■ **Selected passage**:
Queer and visibly disabled porn performer Lyric Seal has always been a performer, and got into porn after erotic modeling. A wheelchair user, Seal, who identifies with the pronouns "they" and "them," said that the mainstream porn industry is similar to Hollywood in its willingness to represent differently abled people.  

"People have an idea of what bodies the public is ready to see, and what bodies the public is not ready to see. And similarly when we're talking about sex, we're talking about what bodies are people willing to see as sexual," said Seal. "If you're willing to see them be sexual, in what form do we have to accept that sexuality? Do they have to being fetishized? Do they have to be a stereotype?"

Seal said that fetishization of their disability is not only simply part of the job, but something they are OK with — when they're on-camera, at least. 

"Personally I don't have any problem fetishizing my body. I really don't. Particularly as a job. I think that, like, feet are fetishized, so why shouldn't a certain kind of feet be fetishized?" Seal told Mic. That changes, however, off the set: "When I am personally interacting with somebody, I know if they are fetishizing me, and I know if I can handle it or not. And if I can handle it, it's usually because I'm getting paid."

Lyric Seal.Source: Lyric Seal/Facebook
Lyric Seal.  Lyric Seal/Facebook

Despite being an intellectual contemporary to mainstream directors, Seal has struggled to find mainstream success. "It's interesting having a name and visibility in queer porn and alt porn, and not being someone that's even getting a second glance for most other companies," they told Mic. "In a way I want to reach out directly [to producers and performers] and be like, 'Hey, do you think you have room for my body? Do you think you have room for other bodies like mine?' But the problem is also people know their membership."

■ **Stored data entries**:

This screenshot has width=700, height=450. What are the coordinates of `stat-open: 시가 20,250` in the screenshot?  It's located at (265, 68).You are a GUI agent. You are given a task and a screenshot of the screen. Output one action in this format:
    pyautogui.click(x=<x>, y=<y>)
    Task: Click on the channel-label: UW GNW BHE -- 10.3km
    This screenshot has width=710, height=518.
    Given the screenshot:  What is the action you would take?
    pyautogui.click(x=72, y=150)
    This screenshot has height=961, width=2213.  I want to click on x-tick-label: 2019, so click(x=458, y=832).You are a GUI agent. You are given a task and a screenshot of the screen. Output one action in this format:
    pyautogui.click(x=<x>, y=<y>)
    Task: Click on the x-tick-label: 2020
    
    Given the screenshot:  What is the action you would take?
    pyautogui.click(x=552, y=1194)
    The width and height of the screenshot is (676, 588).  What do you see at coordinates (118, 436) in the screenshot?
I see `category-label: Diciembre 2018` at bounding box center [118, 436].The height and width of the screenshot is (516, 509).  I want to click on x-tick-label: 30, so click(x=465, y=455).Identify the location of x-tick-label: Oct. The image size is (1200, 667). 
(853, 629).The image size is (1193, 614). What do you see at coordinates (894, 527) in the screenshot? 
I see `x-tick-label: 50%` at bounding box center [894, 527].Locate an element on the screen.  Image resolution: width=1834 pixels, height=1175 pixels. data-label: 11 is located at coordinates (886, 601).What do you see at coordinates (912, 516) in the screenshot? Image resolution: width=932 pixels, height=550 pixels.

■ **The task**: In the passage on Lyric Seal, what work did Seal do before getting into porn? These rows were taken from a separate source.

■ **Reply**: Erotic modeling.